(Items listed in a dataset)

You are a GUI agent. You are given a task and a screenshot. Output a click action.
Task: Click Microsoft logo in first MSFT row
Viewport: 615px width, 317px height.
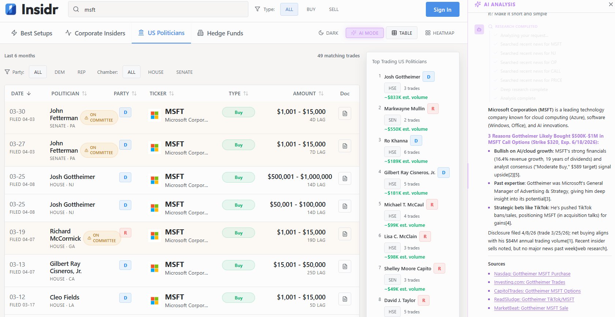155,115
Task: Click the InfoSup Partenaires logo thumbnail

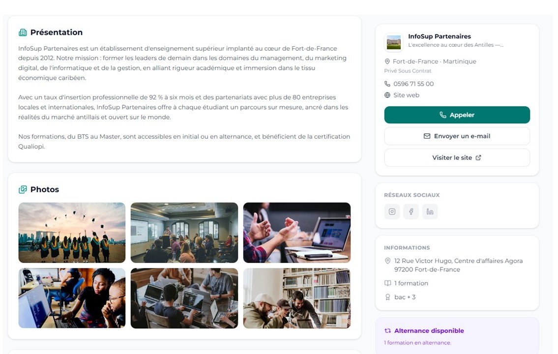Action: tap(394, 42)
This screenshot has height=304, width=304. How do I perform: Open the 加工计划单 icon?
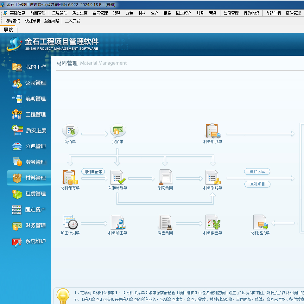[70, 222]
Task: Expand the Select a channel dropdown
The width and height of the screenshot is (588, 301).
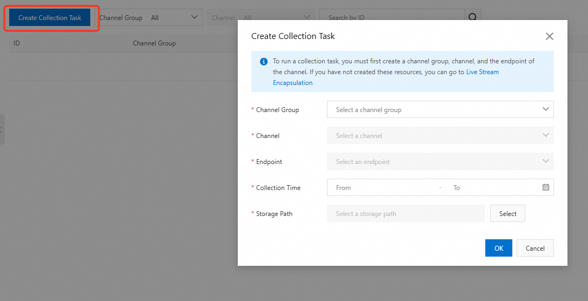Action: (x=440, y=135)
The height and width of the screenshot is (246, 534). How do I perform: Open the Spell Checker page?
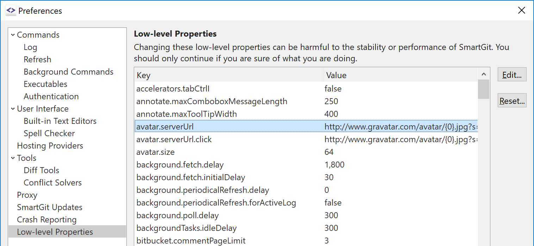[49, 133]
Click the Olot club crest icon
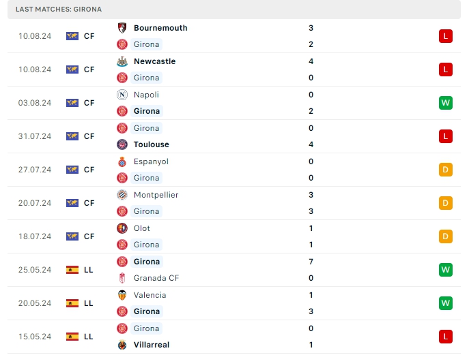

Exercise description -
The records must come back exactly, with their pictures removed.

Output for this exercise -
You are a GUI agent. You are given a task and a screenshot. Output a click action.
Task: Click Microsoft logo in first MSFT row
Viewport: 615px width, 317px height.
155,115
Task: Click the InfoSup Partenaires logo thumbnail

Action: tap(394, 42)
This screenshot has height=304, width=304. How do I perform: Open the 加工计划单 icon?
[70, 222]
Task: Expand the Select a channel dropdown
The width and height of the screenshot is (588, 301).
Action: (x=440, y=135)
The height and width of the screenshot is (246, 534). How do I perform: Open the Spell Checker page?
[49, 133]
Click the Olot club crest icon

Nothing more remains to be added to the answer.